EXERCISE BRIEF:
Up to the line containing "Shiny Gear (99, 1562)", nothing is kept; from that line through the end of the data below, output every line exactly.

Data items
- - - - - - -

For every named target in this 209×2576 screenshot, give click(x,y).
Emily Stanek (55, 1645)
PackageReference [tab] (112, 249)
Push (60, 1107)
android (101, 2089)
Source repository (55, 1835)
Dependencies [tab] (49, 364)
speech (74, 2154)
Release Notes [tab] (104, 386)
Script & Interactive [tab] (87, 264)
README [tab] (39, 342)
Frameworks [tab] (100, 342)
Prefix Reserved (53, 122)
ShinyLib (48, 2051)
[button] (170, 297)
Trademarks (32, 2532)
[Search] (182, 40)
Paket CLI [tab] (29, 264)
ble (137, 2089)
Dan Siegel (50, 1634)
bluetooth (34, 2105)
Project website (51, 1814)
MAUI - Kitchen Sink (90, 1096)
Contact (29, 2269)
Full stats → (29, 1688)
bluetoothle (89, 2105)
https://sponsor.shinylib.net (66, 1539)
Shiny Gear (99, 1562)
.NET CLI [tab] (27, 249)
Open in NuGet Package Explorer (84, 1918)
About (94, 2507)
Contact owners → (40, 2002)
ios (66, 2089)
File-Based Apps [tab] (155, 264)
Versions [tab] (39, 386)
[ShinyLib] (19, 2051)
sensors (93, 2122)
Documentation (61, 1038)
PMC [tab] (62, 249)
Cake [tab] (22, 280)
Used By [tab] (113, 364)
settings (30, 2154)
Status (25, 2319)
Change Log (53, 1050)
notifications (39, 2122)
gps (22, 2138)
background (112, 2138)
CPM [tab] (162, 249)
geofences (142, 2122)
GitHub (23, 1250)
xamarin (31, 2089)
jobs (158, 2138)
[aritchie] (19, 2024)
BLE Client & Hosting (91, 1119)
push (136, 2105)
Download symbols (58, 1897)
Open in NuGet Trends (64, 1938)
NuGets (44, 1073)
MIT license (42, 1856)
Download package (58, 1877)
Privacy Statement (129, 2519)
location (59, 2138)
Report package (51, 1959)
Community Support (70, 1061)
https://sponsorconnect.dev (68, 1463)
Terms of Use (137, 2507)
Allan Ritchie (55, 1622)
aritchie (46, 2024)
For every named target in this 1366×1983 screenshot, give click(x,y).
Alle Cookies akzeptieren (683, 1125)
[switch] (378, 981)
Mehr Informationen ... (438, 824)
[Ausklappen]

- - - - - - -

THE ANSWER:
Shiny Gear (99, 1562)
.NET CLI [tab] (27, 249)
Open in NuGet Package Explorer (84, 1918)
About (94, 2507)
Contact owners → (40, 2002)
ios (66, 2089)
File-Based Apps [tab] (155, 264)
Versions [tab] (39, 386)
[ShinyLib] (19, 2051)
sensors (93, 2122)
Documentation (61, 1038)
PMC [tab] (62, 249)
Cake [tab] (22, 280)
Used By [tab] (113, 364)
settings (30, 2154)
Status (25, 2319)
Change Log (53, 1050)
notifications (39, 2122)
gps (22, 2138)
background (112, 2138)
CPM [tab] (162, 249)
geofences (142, 2122)
GitHub (23, 1250)
xamarin (31, 2089)
jobs (158, 2138)
[aritchie] (19, 2024)
BLE Client & Hosting (91, 1119)
push (136, 2105)
Download symbols (58, 1897)
Open in NuGet Trends (64, 1938)
NuGets (44, 1073)
MIT license (42, 1856)
Download package (58, 1877)
Privacy Statement (129, 2519)
location (59, 2138)
Report package (51, 1959)
Community Support (70, 1061)
https://sponsorconnect.dev (68, 1463)
Terms of Use (137, 2507)
Allan Ritchie (55, 1622)
aritchie (46, 2024)
For every named target in this 1366×1983 screenshot, give click(x,y).
Alle Cookies akzeptieren (683, 1125)
[switch] (378, 981)
Mehr Informationen ... (438, 824)
[Ausklappen]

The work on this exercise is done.